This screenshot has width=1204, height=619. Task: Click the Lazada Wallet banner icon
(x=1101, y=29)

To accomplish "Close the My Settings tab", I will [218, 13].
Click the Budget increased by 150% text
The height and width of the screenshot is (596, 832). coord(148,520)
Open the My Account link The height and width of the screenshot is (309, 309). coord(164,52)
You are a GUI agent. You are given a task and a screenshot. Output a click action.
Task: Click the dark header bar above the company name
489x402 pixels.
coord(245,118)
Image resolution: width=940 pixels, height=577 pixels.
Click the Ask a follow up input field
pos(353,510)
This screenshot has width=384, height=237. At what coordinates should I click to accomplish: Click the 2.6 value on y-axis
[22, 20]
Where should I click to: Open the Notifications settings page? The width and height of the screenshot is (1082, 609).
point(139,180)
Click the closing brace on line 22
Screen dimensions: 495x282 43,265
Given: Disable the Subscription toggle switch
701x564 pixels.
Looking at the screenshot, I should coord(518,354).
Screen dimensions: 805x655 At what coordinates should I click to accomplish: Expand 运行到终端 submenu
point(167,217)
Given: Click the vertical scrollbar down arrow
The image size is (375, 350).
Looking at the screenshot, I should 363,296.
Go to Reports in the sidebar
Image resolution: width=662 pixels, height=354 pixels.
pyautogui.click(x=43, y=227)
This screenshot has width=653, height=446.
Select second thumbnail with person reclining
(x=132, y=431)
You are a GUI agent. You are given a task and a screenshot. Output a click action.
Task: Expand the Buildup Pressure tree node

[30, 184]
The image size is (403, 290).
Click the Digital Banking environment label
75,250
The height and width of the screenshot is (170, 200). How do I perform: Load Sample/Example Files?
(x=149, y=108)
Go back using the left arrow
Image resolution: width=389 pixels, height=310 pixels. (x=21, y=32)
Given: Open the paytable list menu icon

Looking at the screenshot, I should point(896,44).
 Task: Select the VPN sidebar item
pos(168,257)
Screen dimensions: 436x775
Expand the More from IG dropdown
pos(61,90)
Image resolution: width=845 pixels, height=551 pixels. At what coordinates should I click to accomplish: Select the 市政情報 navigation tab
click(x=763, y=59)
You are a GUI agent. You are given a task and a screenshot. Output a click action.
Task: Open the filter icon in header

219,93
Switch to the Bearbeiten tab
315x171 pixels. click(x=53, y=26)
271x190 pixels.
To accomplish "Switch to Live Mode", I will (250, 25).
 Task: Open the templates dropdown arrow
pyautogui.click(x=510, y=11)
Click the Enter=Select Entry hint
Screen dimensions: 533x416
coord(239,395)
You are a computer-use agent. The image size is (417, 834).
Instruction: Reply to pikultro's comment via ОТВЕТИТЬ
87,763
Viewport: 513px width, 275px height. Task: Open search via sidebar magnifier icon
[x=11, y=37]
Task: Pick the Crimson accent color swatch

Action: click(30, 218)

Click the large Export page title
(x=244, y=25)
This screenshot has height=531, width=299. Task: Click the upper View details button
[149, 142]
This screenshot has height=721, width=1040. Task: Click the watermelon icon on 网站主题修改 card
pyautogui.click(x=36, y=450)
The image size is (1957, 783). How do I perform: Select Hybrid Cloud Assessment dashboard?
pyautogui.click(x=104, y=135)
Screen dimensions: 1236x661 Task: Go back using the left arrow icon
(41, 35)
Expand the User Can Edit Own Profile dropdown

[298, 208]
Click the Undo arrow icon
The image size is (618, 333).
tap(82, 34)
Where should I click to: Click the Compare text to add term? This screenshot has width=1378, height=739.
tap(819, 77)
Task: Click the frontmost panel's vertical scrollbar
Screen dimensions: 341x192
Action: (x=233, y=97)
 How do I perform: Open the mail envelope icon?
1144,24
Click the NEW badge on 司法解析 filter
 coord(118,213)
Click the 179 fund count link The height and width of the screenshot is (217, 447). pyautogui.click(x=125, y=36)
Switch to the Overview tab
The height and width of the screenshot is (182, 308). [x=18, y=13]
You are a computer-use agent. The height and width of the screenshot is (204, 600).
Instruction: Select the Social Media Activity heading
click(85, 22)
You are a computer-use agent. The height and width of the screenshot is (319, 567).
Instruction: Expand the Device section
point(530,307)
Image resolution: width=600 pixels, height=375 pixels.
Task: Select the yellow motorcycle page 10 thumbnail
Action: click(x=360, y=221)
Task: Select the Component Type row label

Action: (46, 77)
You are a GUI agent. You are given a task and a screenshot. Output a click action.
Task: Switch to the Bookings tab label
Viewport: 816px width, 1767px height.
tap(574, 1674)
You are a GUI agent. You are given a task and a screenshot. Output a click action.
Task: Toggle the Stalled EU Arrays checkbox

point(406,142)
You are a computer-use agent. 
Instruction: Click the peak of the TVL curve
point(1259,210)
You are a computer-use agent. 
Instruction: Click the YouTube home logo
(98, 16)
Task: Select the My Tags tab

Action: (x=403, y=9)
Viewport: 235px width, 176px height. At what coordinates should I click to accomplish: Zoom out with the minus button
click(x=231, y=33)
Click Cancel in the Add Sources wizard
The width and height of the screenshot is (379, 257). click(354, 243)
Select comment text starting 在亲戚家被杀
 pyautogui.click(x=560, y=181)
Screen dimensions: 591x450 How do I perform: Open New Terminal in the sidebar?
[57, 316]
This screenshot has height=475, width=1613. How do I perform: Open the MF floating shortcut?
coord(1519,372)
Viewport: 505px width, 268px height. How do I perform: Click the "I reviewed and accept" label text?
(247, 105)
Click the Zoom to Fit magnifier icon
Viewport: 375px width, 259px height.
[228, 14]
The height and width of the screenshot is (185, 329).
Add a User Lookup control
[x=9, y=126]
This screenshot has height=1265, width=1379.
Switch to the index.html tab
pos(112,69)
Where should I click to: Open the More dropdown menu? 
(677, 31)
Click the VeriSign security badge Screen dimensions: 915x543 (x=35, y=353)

──────────────────────────────

▶ _EXERCISE REQUIREMENTS_: Go through the entries above and copy each line with "will" in it.

▶ _TASK RESULT_:
To accomplish "Close the My Settings tab", I will [218, 13].
To accomplish "Switch to Live Mode", I will (250, 25).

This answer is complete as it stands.